Prime Minister James Marape Recommits to Malaria Elimination in Papua New Guinea and Asia Pacific

Port Moresby, Papua New Guinea – June 11, 2024 – Prime Minister James Marape reaffirmed Papua New Guinea (PNG)'s commitment to eliminating malaria at the closing remarks of the 8th Asia Pacific Leaders' Summit on Malaria Elimination. The Summit, hosted by the PNG Government in partnership with the Asia Pacific Leaders Malaria Alliance (APLMA), brought together Ministers from PNG, Solomon Islands, and Timor-Leste, along with Governors from Oro Province and the National Capital District.

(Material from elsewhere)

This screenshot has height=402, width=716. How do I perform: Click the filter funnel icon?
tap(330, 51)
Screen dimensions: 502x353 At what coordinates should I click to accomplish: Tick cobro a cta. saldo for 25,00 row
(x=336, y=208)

A total of over 150 representatives, including those from Papua New Guinea and 23 other countries, participated in the Summit.

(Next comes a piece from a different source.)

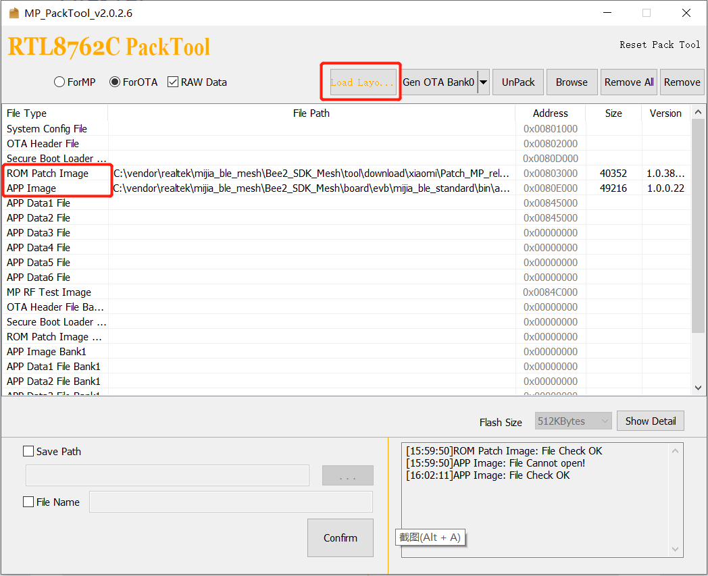Open the Gen OTA Bank0 dropdown arrow
The image size is (708, 576).
[484, 81]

The Summit also featured a Provincial Leaders Forum, where leaders from across PNG provinces discussed strategies for malaria control and elimination. They acknowledged the initial successes of recent interventions, such as new vector control tools and community-driven initiatives. However, challenges like financial constraints, limited human resources, and gaps in coordination between national and provincial health authorities were also highlighted. The forum identified potential areas for joint efforts, including mobilizing resources, integrating malaria control into existing primary care systems, and facilitating knowledge exchange to develop innovative intervention approaches.

The Prime Minister reiterated the Government of PNG's commitment under the National Health Plan 2021-2030 to eliminate malaria by 2030, while acknowledging the substantial challenges ahead including climate change, financing, access, and workforce constraints. He drew attention to the global success of 44 countries in eliminating malaria, stating,

"It is a high goal that by 2030 we want to eliminate malaria. But like some may doubt, for me, as the government and head of this government, and whoever will come after me going forward, there is no better aspiration than the aspiration of saving lives in our country.”

In response to these success stories and the acknowledged challenges, Health Ministers from Papua New Guinea, Indonesia, Timor-Leste, Vanuatu, and Solomon Islands signed a Call to Action, establishing the "Eliminating Malaria and other Vector-Borne Diseases through Enhanced Regional Partnerships (EDEN) Initiative." This initiative aims to tackle these public health issues through fostering cross-border collaboration, sharing expertise and surveillance data, and pooling resources. This united regional approach signifies a significant step forward in the fight for a malaria-free future.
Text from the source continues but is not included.